Choke Canyon (titled On Dangerous Ground outside the United States) is a 1986 movie starring Stephen Collins as a "cowboy scientist" trying to develop an alternative energy source.  It was filmed mostly in the vicinity of Moab, Utah.

Plot
Harvard educated Dr. David Lowell's (Collins) research is carried out in the canyon country of southern Utah and must be conducted at the same time Halley's Comet is passing over the earth. Lowell is trying to find a safe, cheap energy source using the sound waves the comet generates.

Lowell leased the land from the Pilgrim Corporation. However, the Pilgrim Corporation decides the same canyon would be better used as a remote place to illegally dump nuclear waste. Pilgrim's CEO  (Nicholas Pryor) arranges for Lowell to be thrown off his land and destroys his laboratory.

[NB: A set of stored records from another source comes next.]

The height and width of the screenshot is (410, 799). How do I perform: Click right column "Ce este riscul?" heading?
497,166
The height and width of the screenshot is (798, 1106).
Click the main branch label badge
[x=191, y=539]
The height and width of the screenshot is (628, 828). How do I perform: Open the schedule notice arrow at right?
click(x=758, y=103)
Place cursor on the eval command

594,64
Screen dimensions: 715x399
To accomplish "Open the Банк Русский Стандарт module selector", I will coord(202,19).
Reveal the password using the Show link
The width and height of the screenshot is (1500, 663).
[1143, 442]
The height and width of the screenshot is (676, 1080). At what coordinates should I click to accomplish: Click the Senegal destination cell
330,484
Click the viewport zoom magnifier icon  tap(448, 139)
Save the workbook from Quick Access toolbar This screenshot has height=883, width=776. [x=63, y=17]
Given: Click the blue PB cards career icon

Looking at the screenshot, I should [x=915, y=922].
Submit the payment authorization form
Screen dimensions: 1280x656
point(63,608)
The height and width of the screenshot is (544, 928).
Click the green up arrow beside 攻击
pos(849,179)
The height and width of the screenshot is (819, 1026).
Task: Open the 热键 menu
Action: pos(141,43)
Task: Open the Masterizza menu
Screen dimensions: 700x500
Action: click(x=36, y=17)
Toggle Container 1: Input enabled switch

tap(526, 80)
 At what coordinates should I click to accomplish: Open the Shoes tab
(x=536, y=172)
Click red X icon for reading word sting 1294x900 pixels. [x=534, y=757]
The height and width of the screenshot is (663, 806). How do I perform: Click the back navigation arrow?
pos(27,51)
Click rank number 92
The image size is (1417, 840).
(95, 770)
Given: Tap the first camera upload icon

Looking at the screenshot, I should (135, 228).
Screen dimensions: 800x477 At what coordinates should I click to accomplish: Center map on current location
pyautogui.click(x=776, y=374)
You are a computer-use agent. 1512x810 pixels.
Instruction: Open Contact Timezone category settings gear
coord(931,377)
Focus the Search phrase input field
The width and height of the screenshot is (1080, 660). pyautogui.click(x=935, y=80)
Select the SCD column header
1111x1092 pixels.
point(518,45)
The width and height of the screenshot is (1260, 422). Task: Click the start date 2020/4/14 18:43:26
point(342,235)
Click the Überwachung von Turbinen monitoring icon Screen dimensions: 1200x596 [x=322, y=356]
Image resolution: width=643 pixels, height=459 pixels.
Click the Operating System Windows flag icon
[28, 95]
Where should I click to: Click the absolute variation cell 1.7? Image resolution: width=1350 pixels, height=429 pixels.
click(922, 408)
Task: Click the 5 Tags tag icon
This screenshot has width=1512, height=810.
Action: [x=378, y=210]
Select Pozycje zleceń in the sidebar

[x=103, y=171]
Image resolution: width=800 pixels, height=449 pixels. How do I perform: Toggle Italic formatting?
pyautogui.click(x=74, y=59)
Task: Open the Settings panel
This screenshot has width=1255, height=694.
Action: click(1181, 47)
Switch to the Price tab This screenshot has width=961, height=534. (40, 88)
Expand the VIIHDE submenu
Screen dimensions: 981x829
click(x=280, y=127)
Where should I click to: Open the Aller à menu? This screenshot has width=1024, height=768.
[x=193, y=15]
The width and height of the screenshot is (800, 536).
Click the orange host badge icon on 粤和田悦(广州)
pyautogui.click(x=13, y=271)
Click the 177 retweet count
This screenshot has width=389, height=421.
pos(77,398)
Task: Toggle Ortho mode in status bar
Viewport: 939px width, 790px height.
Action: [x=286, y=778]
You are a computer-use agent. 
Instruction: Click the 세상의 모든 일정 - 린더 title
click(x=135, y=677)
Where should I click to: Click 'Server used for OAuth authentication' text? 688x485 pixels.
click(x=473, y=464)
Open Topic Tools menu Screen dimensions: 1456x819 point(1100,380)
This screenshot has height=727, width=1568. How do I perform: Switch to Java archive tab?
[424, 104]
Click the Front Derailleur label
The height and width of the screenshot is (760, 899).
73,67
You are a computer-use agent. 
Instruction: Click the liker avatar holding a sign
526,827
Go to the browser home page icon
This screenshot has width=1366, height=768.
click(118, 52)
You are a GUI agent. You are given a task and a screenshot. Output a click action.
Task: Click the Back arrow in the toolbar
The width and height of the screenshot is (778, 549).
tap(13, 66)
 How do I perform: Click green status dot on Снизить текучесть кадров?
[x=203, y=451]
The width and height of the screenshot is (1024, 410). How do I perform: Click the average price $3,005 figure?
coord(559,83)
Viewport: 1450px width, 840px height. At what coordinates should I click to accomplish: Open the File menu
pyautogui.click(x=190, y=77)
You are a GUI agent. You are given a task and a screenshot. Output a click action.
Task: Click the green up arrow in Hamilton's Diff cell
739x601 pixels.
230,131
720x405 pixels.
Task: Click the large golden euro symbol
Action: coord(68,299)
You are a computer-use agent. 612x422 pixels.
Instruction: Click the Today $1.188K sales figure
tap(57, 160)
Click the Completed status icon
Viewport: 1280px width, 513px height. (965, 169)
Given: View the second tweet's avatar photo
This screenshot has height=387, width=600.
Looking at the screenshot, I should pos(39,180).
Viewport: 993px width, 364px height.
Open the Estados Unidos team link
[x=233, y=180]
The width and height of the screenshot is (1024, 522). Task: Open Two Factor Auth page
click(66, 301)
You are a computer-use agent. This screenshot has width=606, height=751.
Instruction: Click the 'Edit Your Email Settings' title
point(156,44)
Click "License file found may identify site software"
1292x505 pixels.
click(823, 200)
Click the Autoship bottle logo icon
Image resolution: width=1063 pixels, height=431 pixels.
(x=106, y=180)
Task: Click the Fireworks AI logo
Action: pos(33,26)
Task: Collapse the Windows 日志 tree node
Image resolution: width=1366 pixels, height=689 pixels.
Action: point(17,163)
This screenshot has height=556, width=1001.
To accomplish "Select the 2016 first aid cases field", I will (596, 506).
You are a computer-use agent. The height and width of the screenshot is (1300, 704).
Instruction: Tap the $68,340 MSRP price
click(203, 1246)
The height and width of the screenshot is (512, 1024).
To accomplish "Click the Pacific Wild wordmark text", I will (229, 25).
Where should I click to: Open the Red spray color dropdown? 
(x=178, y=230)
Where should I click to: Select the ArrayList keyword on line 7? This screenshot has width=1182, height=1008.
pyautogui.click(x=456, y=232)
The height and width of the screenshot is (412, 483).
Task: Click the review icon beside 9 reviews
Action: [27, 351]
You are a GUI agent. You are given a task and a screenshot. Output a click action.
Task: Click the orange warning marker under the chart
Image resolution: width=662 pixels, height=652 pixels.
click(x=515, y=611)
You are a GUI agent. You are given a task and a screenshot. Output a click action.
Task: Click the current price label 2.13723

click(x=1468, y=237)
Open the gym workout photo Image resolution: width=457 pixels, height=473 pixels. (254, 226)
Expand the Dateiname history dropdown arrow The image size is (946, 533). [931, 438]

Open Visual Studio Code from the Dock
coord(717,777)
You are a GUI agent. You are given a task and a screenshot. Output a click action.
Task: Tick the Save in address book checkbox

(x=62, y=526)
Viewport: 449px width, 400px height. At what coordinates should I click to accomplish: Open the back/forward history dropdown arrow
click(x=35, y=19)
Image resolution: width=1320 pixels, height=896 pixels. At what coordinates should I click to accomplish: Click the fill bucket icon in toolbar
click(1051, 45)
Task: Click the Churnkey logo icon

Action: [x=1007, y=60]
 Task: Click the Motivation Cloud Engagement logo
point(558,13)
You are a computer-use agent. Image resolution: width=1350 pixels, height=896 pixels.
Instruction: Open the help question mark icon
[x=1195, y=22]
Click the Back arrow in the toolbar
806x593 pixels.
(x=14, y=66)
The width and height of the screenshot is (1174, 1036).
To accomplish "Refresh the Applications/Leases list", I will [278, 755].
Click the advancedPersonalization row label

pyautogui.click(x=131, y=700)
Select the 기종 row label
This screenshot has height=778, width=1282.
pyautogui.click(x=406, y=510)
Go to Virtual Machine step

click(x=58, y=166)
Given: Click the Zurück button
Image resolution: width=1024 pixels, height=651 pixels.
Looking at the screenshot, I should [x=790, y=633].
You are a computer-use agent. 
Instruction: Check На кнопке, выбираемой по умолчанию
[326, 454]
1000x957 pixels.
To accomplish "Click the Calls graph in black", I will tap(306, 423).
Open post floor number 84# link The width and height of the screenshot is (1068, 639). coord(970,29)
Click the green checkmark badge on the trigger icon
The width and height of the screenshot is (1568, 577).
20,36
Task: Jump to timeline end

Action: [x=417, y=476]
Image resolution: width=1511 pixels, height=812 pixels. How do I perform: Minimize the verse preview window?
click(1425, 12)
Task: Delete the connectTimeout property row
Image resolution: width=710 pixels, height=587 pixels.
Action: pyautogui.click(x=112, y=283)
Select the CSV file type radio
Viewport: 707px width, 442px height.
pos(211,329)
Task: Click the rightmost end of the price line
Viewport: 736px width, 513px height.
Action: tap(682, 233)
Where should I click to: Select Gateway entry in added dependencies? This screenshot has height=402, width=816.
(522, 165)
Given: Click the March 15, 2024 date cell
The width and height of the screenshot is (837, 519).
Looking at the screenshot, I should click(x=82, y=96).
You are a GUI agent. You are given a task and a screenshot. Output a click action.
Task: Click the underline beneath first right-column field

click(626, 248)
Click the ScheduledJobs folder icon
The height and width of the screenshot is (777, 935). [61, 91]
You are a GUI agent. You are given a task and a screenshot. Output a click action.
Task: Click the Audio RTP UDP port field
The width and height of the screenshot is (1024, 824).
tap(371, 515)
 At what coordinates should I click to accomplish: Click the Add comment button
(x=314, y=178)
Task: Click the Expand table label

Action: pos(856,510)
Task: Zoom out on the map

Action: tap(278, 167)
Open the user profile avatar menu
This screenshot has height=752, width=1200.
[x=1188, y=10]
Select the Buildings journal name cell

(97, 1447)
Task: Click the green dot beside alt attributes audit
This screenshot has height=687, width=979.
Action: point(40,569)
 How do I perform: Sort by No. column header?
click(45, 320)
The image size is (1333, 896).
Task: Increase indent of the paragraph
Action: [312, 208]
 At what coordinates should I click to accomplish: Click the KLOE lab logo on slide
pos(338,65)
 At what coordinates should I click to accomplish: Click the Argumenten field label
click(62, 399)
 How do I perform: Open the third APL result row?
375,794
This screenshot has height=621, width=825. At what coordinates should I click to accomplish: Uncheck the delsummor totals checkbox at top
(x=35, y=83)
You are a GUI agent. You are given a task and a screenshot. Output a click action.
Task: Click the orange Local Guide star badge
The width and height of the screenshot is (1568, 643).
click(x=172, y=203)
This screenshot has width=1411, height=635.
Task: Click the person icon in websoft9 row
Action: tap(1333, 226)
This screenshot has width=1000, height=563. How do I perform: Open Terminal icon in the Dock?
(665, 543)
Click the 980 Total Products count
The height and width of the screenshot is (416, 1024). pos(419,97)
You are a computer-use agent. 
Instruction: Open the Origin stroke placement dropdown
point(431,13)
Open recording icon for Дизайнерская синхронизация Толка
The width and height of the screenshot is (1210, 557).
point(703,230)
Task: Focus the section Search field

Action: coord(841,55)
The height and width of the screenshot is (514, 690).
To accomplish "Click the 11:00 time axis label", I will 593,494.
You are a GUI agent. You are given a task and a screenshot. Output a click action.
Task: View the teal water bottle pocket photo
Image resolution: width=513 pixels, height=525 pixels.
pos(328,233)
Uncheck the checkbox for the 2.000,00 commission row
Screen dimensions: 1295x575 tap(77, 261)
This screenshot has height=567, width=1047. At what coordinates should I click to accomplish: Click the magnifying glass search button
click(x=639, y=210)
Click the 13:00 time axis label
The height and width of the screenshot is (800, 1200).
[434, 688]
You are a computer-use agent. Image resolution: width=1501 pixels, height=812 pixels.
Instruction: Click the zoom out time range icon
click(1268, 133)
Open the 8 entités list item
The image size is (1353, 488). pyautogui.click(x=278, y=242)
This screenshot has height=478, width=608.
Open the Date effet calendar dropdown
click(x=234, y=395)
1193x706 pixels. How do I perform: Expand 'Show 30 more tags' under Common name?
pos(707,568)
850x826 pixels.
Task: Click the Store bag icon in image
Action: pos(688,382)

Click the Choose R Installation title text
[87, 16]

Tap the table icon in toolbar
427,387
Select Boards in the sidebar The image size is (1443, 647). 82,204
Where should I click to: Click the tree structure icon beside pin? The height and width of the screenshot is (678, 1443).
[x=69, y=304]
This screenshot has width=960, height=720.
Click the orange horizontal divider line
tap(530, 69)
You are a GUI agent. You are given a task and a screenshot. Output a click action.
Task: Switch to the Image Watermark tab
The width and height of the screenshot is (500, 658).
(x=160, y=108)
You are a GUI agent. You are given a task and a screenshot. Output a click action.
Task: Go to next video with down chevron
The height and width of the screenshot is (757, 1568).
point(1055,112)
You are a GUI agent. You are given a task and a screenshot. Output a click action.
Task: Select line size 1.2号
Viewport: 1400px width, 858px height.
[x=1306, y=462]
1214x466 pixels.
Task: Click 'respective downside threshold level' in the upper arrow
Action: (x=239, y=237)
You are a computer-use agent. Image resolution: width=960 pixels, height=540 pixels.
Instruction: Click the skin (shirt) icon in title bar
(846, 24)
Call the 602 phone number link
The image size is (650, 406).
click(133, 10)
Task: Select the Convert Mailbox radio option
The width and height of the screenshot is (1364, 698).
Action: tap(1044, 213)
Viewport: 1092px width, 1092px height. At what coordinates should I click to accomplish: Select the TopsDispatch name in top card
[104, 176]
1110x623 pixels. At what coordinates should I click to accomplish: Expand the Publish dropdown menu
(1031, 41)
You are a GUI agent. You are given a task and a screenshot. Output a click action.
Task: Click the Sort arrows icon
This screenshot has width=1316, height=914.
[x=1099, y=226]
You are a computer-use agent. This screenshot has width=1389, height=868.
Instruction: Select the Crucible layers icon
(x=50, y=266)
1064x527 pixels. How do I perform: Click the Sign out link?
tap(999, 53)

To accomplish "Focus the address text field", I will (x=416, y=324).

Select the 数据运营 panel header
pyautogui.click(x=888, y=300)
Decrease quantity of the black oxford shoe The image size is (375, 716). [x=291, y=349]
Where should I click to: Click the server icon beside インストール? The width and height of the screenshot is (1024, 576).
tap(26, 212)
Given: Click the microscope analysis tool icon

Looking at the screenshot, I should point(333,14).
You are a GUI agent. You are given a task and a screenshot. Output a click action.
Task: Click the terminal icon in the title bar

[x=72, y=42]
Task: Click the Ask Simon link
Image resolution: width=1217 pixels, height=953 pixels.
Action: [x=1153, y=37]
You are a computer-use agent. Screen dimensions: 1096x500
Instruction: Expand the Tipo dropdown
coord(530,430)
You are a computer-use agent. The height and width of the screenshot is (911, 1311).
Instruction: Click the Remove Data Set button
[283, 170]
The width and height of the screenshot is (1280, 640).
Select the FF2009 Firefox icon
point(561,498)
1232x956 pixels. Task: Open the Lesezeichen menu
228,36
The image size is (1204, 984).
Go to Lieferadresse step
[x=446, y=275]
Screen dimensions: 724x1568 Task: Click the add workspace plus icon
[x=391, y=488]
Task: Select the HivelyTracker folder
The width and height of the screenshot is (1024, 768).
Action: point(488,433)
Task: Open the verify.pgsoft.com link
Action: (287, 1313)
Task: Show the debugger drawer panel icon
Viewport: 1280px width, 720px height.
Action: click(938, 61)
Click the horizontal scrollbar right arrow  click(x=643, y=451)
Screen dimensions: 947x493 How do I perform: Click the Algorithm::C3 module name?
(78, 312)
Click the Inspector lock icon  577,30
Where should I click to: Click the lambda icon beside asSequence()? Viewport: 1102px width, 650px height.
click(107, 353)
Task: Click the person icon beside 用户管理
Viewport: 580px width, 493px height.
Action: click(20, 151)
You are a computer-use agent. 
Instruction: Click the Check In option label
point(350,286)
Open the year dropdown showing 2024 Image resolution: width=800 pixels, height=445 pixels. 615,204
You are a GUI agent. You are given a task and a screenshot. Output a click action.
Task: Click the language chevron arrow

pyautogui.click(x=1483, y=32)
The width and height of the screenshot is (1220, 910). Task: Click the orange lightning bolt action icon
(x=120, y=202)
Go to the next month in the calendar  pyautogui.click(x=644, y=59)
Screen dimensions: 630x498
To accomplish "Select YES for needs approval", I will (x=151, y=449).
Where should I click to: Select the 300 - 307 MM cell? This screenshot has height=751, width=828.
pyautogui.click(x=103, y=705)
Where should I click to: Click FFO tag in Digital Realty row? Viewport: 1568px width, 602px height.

Lowell spends the rest of the film committing sabotage against the company and trying to recover his land, assisted by the daughter of Pilgrim's CEO (Janet Julian) as well as unlikely help from a hit-man sympathetic to Lowell's cause (Bo Svenson). Brook Alistair (Lance Henriksen), hired by the Pilgrim Corporation, attempts to stop Lowell.

Production
Parts of the film were shot at Onion Creek, Professor Valley, the Moab Sand Flats, Dead Horse Point, Byrd's Ranch, Squaw Park, and Moab in Utah. Collins had to learn to ride a horse and get into great shape for the movie. He found it fun to play a "two fisted tough guy"

Release
Release of the film was delayed so it would coincide with the passing of Halley's Comet over the earth in 1986.

Soundtrack
The Mike + The Mechanics song "Silent Running" was chosen to appear in Choke Canyon because its atmosphere suited the film's tone. For promotional reasons, the song's title was extended to "Silent Running (On Dangerous Ground)" (the parenthetical title being the title of the film in the UK), even though the lyrics have no connection to the film. The promotional video for the song features a few clips from the film, but primarily follows the story of the lyrics, which are about an astronaut trying to send a message to the past in order to warn his family of an imminent societal breakdown.

Reception

The New York Times found the film to be "mildly enjoyable", but found the story slight. Reviewer D.J.R. Bruckner did praise the film's chase sequences.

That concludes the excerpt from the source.